September 15, 2017 Livable Cities

A pedestrian among busy traffic in Kochi, in India's Kerala State.
(c) Deccan Chronicle.

With a brand-new metro you could assume the city of Kochi in southern India is at the forefront of the livable cities trend, but pedestrians in the second-largest city in Kerala state might dispute that.

For example, 54% of footpaths in the city were found to be in poor condition, 34% ‘fair’ and 12% ‘good’, according to a report commissioned by HealthBridge partner Evangelical Social Action Forum (ESAF).

63% of footpaths had ‘a lot’ of obstructions, so that in 86% of cases, pedestrians were forced to deviate from the path at least four times on a single trip, according to the report, Walkability and Pedestrian Facilities in Kochi 2016-2017. Findings are based on secondary and primary data, including interviews with pedestrians.

Only 2% of footpaths were found to have no obstructions, which includes items such as pillars and cables, cars and motorcycles and debris.

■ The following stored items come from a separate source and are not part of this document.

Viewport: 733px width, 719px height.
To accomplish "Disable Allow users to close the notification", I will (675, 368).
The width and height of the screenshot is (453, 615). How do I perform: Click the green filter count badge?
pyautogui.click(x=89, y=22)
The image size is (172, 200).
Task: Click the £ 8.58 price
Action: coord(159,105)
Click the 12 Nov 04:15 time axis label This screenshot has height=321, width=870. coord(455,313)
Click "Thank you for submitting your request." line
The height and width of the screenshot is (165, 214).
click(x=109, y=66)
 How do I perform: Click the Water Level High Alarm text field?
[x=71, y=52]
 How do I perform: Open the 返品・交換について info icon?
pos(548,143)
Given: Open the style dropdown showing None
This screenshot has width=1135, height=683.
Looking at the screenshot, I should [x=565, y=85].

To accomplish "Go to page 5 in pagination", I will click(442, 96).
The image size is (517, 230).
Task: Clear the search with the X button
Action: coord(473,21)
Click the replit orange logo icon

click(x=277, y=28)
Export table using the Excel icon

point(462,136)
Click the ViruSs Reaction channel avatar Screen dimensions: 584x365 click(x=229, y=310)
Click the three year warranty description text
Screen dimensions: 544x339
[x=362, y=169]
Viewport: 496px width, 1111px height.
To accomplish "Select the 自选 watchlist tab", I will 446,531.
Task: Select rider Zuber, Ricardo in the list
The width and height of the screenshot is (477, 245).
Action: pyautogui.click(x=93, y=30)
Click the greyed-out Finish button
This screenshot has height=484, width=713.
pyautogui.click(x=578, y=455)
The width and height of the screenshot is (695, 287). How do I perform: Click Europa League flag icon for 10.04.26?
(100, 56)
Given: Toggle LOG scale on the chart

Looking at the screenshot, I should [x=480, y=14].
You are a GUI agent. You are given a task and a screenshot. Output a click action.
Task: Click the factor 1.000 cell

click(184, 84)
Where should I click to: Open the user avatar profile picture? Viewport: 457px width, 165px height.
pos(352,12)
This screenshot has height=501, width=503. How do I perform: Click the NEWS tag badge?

“Political will and adequate budget allocation is not in sync with the requirements of the city,” concludes the report. “Only 23% rated the pedestrian infrastructure as just sufficient to ensure the safety of pedestrians.”

The report makes a number of recommendations, including:

  • All high volume streets should have footpath on both sides
  • The City Corporation should ensure that garbage is collected on a daily basis and footpaths are clear
  • Laws should be strictly enforced to ensure obstruction-free footpaths and that pedestrian rights are given priority
  • Dust bins and toilets should be placed at conveniently located places
  • When footpaths have a gradient unsafe for elderly people to walk, hand rails should be provided.